PROBLEM DETAILS:
All of the data must be returned word for word.

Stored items
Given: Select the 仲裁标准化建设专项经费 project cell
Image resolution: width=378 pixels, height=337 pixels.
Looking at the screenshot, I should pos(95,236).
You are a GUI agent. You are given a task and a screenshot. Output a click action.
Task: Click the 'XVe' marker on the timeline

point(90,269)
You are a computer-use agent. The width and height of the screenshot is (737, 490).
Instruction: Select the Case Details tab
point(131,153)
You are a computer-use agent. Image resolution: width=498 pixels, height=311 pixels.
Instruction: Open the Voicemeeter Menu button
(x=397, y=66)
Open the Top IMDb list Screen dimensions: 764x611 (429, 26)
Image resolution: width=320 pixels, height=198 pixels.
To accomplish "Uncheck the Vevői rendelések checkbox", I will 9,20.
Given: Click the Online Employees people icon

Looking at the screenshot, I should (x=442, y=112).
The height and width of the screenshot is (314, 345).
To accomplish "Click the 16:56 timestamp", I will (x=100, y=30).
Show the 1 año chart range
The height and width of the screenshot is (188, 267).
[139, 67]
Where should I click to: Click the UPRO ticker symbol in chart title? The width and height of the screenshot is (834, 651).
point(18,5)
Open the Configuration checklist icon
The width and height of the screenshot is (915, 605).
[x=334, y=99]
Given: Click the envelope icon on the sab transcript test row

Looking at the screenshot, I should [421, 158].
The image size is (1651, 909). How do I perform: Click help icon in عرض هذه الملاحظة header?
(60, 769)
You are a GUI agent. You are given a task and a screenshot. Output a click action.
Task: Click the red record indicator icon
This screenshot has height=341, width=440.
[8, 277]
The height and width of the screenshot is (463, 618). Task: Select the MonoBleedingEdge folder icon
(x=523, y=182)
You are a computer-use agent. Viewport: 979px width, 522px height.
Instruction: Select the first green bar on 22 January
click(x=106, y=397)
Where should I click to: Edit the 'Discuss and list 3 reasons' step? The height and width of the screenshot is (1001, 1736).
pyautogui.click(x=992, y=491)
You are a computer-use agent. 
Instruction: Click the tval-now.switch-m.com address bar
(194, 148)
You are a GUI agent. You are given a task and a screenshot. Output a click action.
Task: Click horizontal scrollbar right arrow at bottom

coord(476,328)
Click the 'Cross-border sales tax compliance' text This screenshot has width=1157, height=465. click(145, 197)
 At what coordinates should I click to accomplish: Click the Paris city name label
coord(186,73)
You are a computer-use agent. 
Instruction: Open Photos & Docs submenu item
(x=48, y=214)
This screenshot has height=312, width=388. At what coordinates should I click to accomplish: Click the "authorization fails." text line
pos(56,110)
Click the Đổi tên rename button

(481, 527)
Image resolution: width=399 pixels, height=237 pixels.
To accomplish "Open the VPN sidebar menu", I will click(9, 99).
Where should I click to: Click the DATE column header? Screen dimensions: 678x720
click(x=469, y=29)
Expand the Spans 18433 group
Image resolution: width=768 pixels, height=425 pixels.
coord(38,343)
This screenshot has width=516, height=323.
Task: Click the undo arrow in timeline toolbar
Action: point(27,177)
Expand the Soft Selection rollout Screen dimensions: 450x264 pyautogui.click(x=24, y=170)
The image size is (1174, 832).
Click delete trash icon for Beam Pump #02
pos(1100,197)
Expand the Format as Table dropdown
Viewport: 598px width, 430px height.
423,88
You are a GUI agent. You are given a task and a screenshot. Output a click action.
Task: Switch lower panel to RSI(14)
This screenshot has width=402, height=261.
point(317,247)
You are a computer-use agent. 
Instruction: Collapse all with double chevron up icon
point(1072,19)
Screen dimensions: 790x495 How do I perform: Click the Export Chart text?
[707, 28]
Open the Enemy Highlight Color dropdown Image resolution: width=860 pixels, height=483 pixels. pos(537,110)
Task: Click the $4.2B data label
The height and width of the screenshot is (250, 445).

ANSWER TO THIS EXERCISE:
Given: Select the 仲裁标准化建设专项经费 project cell
Image resolution: width=378 pixels, height=337 pixels.
Looking at the screenshot, I should pos(95,236).
You are a GUI agent. You are given a task and a screenshot. Output a click action.
Task: Click the 'XVe' marker on the timeline

point(90,269)
You are a computer-use agent. The width and height of the screenshot is (737, 490).
Instruction: Select the Case Details tab
point(131,153)
You are a computer-use agent. Image resolution: width=498 pixels, height=311 pixels.
Instruction: Open the Voicemeeter Menu button
(x=397, y=66)
Open the Top IMDb list Screen dimensions: 764x611 (429, 26)
Image resolution: width=320 pixels, height=198 pixels.
To accomplish "Uncheck the Vevői rendelések checkbox", I will 9,20.
Given: Click the Online Employees people icon

Looking at the screenshot, I should (x=442, y=112).
The height and width of the screenshot is (314, 345).
To accomplish "Click the 16:56 timestamp", I will (x=100, y=30).
Show the 1 año chart range
The height and width of the screenshot is (188, 267).
[139, 67]
Where should I click to: Click the UPRO ticker symbol in chart title? The width and height of the screenshot is (834, 651).
point(18,5)
Open the Configuration checklist icon
The width and height of the screenshot is (915, 605).
[x=334, y=99]
Given: Click the envelope icon on the sab transcript test row

Looking at the screenshot, I should [421, 158].
The image size is (1651, 909). How do I perform: Click help icon in عرض هذه الملاحظة header?
(60, 769)
You are a GUI agent. You are given a task and a screenshot. Output a click action.
Task: Click the red record indicator icon
This screenshot has height=341, width=440.
[8, 277]
The height and width of the screenshot is (463, 618). Task: Select the MonoBleedingEdge folder icon
(x=523, y=182)
You are a computer-use agent. Viewport: 979px width, 522px height.
Instruction: Select the first green bar on 22 January
click(x=106, y=397)
Where should I click to: Edit the 'Discuss and list 3 reasons' step? The height and width of the screenshot is (1001, 1736).
pyautogui.click(x=992, y=491)
You are a computer-use agent. 
Instruction: Click the tval-now.switch-m.com address bar
(194, 148)
You are a GUI agent. You are given a task and a screenshot. Output a click action.
Task: Click horizontal scrollbar right arrow at bottom

coord(476,328)
Click the 'Cross-border sales tax compliance' text This screenshot has width=1157, height=465. click(145, 197)
 At what coordinates should I click to accomplish: Click the Paris city name label
coord(186,73)
You are a computer-use agent. 
Instruction: Open Photos & Docs submenu item
(x=48, y=214)
This screenshot has height=312, width=388. At what coordinates should I click to accomplish: Click the "authorization fails." text line
pos(56,110)
Click the Đổi tên rename button

(481, 527)
Image resolution: width=399 pixels, height=237 pixels.
To accomplish "Open the VPN sidebar menu", I will click(9, 99).
Where should I click to: Click the DATE column header? Screen dimensions: 678x720
click(x=469, y=29)
Expand the Spans 18433 group
Image resolution: width=768 pixels, height=425 pixels.
coord(38,343)
This screenshot has width=516, height=323.
Task: Click the undo arrow in timeline toolbar
Action: point(27,177)
Expand the Soft Selection rollout Screen dimensions: 450x264 pyautogui.click(x=24, y=170)
The image size is (1174, 832).
Click delete trash icon for Beam Pump #02
pos(1100,197)
Expand the Format as Table dropdown
Viewport: 598px width, 430px height.
423,88
You are a GUI agent. You are given a task and a screenshot. Output a click action.
Task: Switch lower panel to RSI(14)
This screenshot has width=402, height=261.
point(317,247)
You are a computer-use agent. 
Instruction: Collapse all with double chevron up icon
point(1072,19)
Screen dimensions: 790x495 How do I perform: Click the Export Chart text?
[707, 28]
Open the Enemy Highlight Color dropdown Image resolution: width=860 pixels, height=483 pixels. pos(537,110)
Task: Click the $4.2B data label
The height and width of the screenshot is (250, 445).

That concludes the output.